Em um dos quadradinhos de uma chamada de vídeo, um machucado na perna serviu como um alerta. “Isso foi resultado de uma bebedeira dessa semana. Estou mostrando para vocês porque não quero que isso aconteça mais”, desabafa uma alcoólica da Associação Alcoolismo Feminismo (@alcoolismo_feminino) em sua primeira reunião. Fundado pela publicitária Graziella Santoro e a psicóloga Claudia Leiria, o grupo surgiu pouco antes da pandemia, em fevereiro de 2020, para tornar o tratamento de mulheres ébrias mais acolhedor.

“Sou alcoólica e sempre senti dificuldade para frequentar os encontros do Alcoólicos Anônimos (AA) por ser a única mulher. Lembro que as poucas participantes que entravam acabavam desistindo com o tempo”, conta Grazi, que se uniu à sua psicóloga para mudar esse cenário. Atualmente, são mais de 700 mulheres no Brasil e no mundo que dividem suas experiências, passam por atendimento multidisciplinar em áreas como psicologia, nutrição e até jurídica.

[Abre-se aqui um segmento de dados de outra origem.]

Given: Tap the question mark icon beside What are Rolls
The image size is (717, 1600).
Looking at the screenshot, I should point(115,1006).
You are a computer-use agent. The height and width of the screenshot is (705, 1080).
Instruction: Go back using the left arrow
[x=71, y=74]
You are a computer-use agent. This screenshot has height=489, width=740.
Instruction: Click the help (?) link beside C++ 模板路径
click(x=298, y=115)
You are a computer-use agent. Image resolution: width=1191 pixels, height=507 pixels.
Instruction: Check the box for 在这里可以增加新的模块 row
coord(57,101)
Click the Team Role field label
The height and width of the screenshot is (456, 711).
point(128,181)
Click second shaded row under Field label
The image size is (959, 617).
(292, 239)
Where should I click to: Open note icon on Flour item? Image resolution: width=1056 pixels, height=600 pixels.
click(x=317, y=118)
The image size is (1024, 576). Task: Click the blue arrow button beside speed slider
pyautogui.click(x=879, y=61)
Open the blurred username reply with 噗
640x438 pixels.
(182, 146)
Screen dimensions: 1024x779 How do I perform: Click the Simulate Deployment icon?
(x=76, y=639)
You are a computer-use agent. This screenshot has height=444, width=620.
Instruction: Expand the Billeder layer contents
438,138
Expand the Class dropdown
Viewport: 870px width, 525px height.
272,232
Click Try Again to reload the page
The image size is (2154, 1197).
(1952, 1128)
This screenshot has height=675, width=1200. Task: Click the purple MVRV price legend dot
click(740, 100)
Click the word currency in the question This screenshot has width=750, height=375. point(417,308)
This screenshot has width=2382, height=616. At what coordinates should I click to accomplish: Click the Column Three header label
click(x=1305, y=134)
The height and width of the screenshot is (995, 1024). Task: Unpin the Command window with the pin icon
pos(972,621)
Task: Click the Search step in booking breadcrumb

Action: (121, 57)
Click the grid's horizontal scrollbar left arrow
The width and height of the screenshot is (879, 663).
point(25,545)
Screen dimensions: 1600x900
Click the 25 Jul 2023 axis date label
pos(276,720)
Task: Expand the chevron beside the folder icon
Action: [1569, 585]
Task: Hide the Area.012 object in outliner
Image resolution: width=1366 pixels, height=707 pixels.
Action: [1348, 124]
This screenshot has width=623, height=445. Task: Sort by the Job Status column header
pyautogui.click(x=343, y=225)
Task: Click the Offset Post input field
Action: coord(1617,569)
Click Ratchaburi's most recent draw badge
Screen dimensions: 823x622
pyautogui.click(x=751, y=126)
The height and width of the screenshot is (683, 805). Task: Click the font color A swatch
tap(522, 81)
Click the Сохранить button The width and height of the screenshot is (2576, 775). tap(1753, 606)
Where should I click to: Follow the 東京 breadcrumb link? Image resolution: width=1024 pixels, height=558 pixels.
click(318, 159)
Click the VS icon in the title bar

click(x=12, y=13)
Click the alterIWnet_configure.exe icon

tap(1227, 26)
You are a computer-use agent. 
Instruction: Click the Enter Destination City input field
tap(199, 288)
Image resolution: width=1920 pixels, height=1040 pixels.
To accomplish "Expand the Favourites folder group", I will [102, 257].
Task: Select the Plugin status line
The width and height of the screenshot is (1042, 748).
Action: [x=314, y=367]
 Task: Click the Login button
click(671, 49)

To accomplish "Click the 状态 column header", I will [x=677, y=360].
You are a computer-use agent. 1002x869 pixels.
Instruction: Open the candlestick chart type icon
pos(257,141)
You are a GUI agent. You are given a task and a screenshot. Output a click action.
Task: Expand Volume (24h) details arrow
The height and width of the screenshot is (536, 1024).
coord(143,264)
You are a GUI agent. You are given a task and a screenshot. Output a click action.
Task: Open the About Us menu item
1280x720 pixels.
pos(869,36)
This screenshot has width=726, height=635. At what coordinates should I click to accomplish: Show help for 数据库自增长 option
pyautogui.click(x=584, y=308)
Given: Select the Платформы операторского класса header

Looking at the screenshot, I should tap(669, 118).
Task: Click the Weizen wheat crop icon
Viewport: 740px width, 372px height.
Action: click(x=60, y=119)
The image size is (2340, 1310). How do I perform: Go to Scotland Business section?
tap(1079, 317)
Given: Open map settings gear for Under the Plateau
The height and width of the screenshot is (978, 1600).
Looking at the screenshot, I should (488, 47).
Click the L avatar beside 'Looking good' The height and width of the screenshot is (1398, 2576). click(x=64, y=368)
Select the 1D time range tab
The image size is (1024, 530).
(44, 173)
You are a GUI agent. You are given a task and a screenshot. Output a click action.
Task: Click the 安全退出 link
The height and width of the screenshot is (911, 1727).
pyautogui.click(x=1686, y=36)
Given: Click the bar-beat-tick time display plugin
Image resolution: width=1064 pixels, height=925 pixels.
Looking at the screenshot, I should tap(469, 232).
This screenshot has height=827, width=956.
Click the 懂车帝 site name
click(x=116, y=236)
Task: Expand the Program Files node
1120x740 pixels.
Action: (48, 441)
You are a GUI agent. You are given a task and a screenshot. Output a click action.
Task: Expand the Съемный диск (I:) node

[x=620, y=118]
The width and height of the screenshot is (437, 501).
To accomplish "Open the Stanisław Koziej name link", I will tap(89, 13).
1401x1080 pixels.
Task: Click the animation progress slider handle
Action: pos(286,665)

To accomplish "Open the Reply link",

“Algumas são vítimas de violência doméstica, por isso oferecemos uma advogada para dar orientação de como se livrar desse tipo de relacionamento do ponto de vista legal. Elas também integram grupos com recortes de orientação sexual, raça e maternidade. As mães, por exemplo, sofrem com uma culpa devastadora em relação à forma que trataram os filhos ao ficarem embriagadas”, explica. Há 12 anos sem colocar uma gota de álcool na boca, Grazi faz questão de incentivar suas companheiras de caminhada, mostrando que é possível ter felicidade sem a bebida.